Decreases in G. truncatulinoides abundance at the nSASG and the absence of major changes in the abundance of this species at the sSASG (Fig. 3a–b) suggest a meridional contraction of the SASG during HS3 and HS2. At the end of Marine Isotope Stage (MIS) 3 and during most of MIS2, the abundance of G. truncatulinoides at the sSASG24 shows nearly constant values between 2-4% (Fig. 3b). This is the period (i.e., ca. 30-19 ka) when full glacial boundary conditions were reached. This period encompasses HS3 and HS2, which were not related to southward shifts of the sSASG (Fig. 3b). We suggest that the full glacial boundary conditions hindered the sSASG to migrate southwards even under HS forcing. Under full glacial boundary conditions, the northward migration of the Polar and Subantarctic Fronts together with extensive sea-ice around Antarctica probably hampered southward displacements of the sSASG. The striking increase in sea-ice in the Atlantic and Indian sectors of the Southern Ocean under full glacial boundary conditions corroborates this suggestion (Fig. 3e)52,53. The long-term expansion of sea-ice equatorwards was fostered by low obliquity64 that reached minimum value at ca. 30 ka (Fig. 3f)54. Changes in sea-ice extent should be accompanied by changes in the oceanic Polar and Subantarctic Fronts (e.g.,12,16,65,66). Records on millennial-scale temporal resolution of the Agulhas Leakage SST, the position of the STF and dust flux to the Southern Ocean (Fig. 3c–d)14,15,58 confirm the presence of full glacial boundary conditions during HS3 and HS2. Importantly, full glacial boundary conditions were associated to a significant northward displacement of the Southern Hemisphere westerly winds and a marked decrease in Southern Ocean deep-water upwelling, that hindered CO2 to be released from the Southern Ocean to the atmosphere, as recorded in ice-cores during the HS3 and HS2 (Fig. 3e–g)55.
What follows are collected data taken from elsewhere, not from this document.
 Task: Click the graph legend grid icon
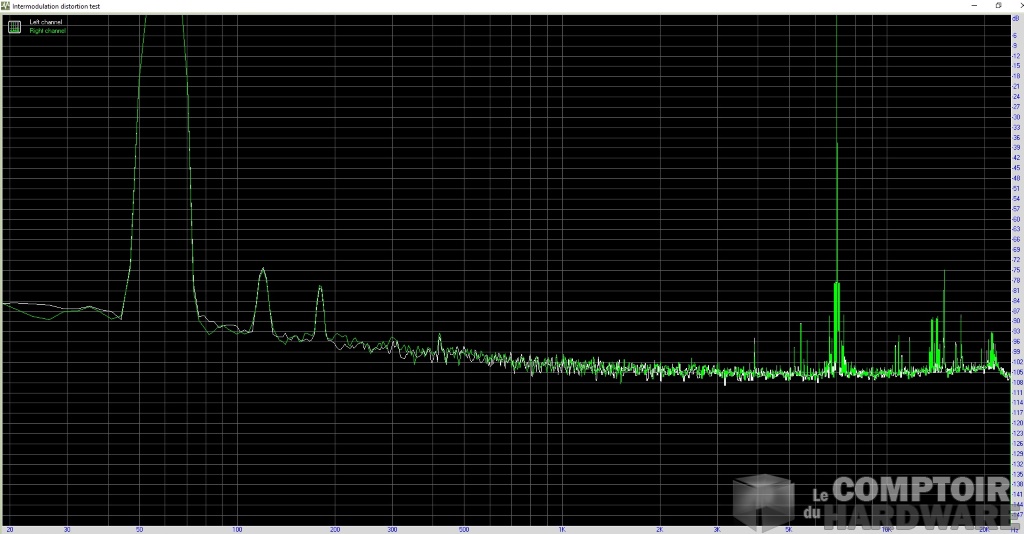click(x=14, y=26)
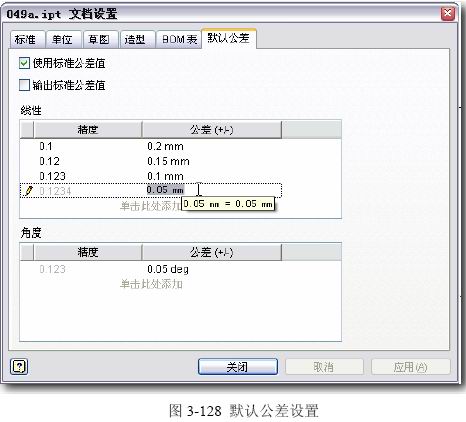This screenshot has height=422, width=466.
Task: Click the pencil edit icon in row 0.1234
Action: [29, 191]
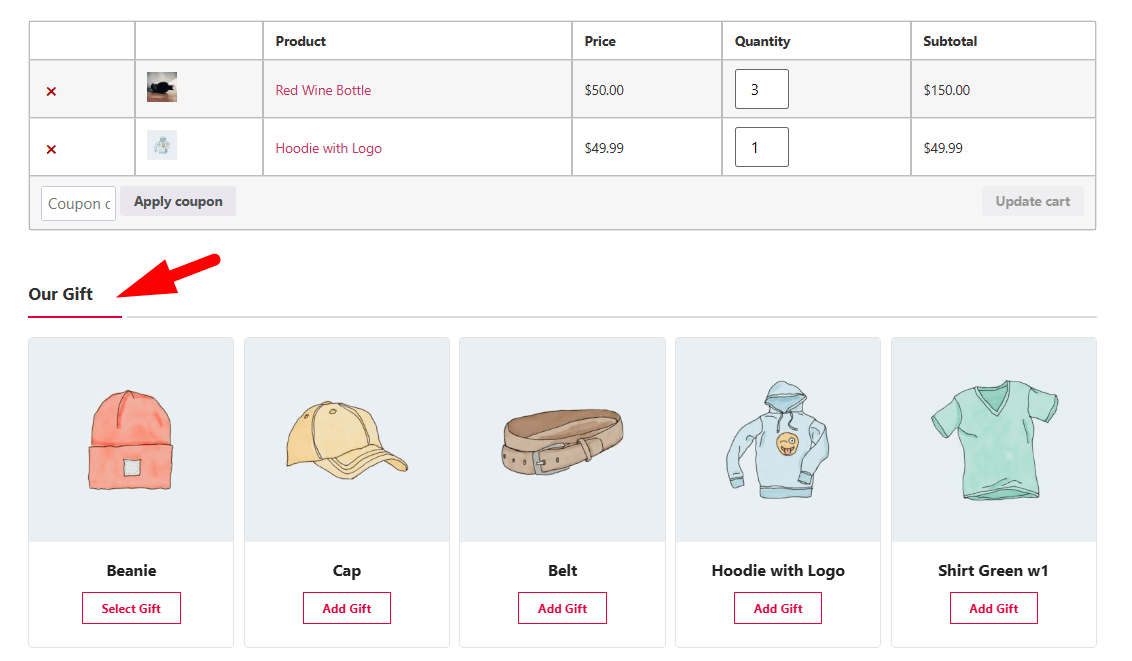Add the Shirt Green w1 gift
The height and width of the screenshot is (661, 1132).
click(993, 607)

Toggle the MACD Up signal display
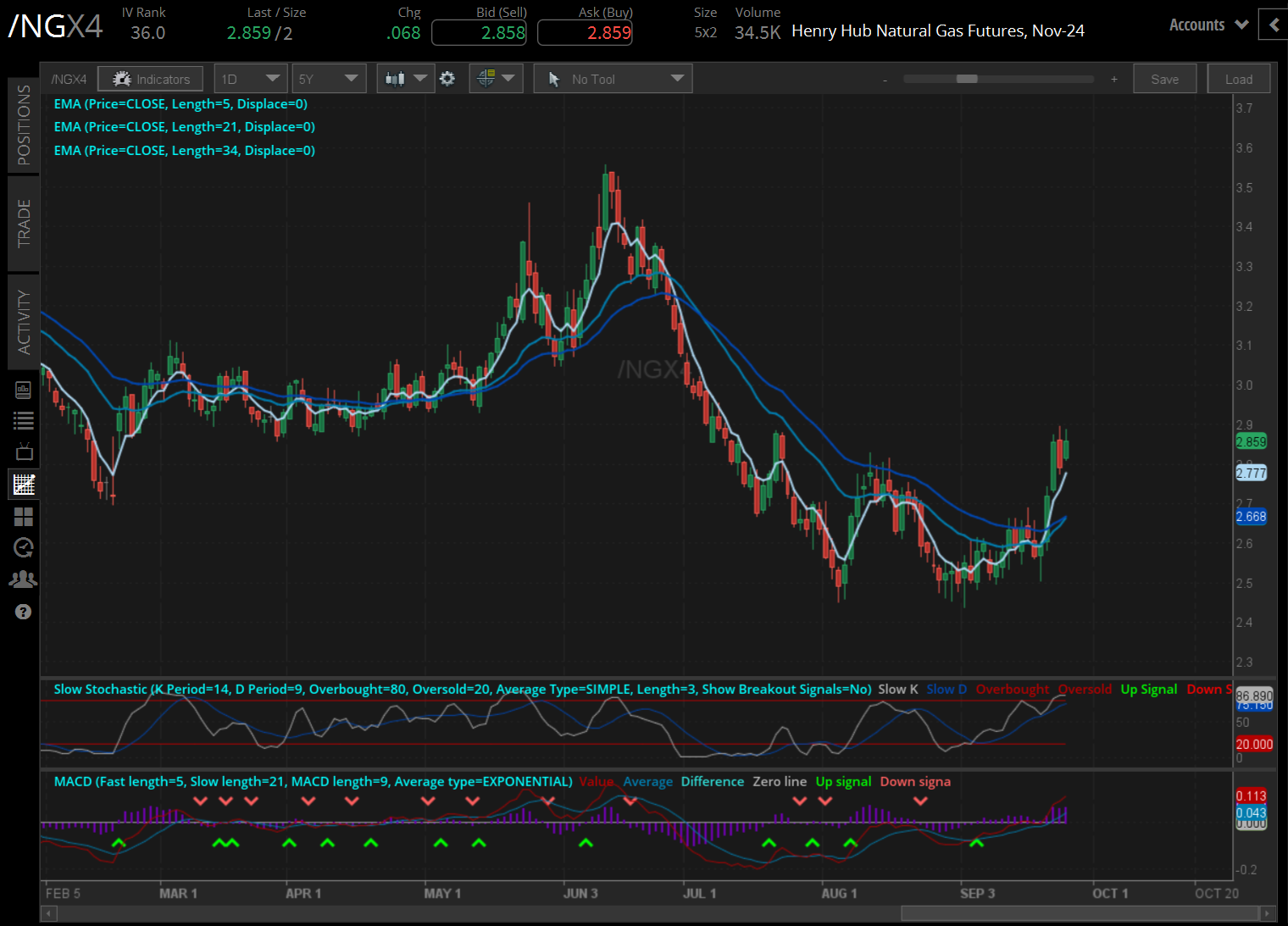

In summary, enhanced poleward heat fluxes occurred during HS6-4 and HS1 and were favored by southward shifts of the SASG. Such meridional migrations of the SASG may have played a central role on oceanic carbon storage or release during the last glacial period on millennial timescales by controlling heat delivery to the Southern Ocean. Regarding the ongoing poleward displacement of the SASG5, our results suggest that an increase in heat transport to the Southern Ocean may strengthens deep-water upwelling and CO2 release to the atmosphere, constituting a positive feedback for global warming.